** Opening Information shown block **

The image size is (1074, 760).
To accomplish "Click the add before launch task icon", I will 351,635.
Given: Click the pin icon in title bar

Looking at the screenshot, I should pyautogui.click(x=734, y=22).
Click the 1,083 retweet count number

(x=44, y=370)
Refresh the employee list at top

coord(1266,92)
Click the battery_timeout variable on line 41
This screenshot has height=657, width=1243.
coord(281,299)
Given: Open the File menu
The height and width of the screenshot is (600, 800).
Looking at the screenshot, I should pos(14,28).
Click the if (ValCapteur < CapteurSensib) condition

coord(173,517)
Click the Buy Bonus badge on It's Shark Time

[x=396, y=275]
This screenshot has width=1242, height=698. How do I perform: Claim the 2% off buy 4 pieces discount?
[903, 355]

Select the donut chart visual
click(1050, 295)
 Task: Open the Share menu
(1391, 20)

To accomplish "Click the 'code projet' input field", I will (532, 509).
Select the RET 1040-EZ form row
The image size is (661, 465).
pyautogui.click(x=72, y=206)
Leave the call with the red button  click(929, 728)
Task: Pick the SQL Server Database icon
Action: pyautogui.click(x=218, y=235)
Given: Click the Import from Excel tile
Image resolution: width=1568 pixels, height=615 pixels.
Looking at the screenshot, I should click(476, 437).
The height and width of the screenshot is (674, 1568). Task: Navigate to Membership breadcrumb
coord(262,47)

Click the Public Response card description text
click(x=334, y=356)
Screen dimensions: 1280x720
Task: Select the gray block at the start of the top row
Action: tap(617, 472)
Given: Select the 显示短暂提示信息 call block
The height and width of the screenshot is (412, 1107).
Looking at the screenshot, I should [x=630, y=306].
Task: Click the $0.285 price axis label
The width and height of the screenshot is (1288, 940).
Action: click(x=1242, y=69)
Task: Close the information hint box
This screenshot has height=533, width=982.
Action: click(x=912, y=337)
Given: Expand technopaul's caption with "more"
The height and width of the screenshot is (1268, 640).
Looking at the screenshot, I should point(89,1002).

** Closing Information shown block **

* [Aim of the task]: Copy exactly the lines that run from the one containing "Click the battery_timeout variable on line 41" to the last line of the listing, both included, and nothing more.

* [Result of this task]:
Click the battery_timeout variable on line 41
This screenshot has height=657, width=1243.
coord(281,299)
Given: Open the File menu
The height and width of the screenshot is (600, 800).
Looking at the screenshot, I should pos(14,28).
Click the if (ValCapteur < CapteurSensib) condition

coord(173,517)
Click the Buy Bonus badge on It's Shark Time

[x=396, y=275]
This screenshot has width=1242, height=698. How do I perform: Claim the 2% off buy 4 pieces discount?
[903, 355]

Select the donut chart visual
click(1050, 295)
 Task: Open the Share menu
(1391, 20)

To accomplish "Click the 'code projet' input field", I will (532, 509).
Select the RET 1040-EZ form row
The image size is (661, 465).
pyautogui.click(x=72, y=206)
Leave the call with the red button  click(929, 728)
Task: Pick the SQL Server Database icon
Action: pyautogui.click(x=218, y=235)
Given: Click the Import from Excel tile
Image resolution: width=1568 pixels, height=615 pixels.
Looking at the screenshot, I should click(476, 437).
The height and width of the screenshot is (674, 1568). Task: Navigate to Membership breadcrumb
coord(262,47)

Click the Public Response card description text
click(x=334, y=356)
Screen dimensions: 1280x720
Task: Select the gray block at the start of the top row
Action: tap(617, 472)
Given: Select the 显示短暂提示信息 call block
The height and width of the screenshot is (412, 1107).
Looking at the screenshot, I should [x=630, y=306].
Task: Click the $0.285 price axis label
The width and height of the screenshot is (1288, 940).
Action: click(x=1242, y=69)
Task: Close the information hint box
This screenshot has height=533, width=982.
Action: click(x=912, y=337)
Given: Expand technopaul's caption with "more"
The height and width of the screenshot is (1268, 640).
Looking at the screenshot, I should point(89,1002).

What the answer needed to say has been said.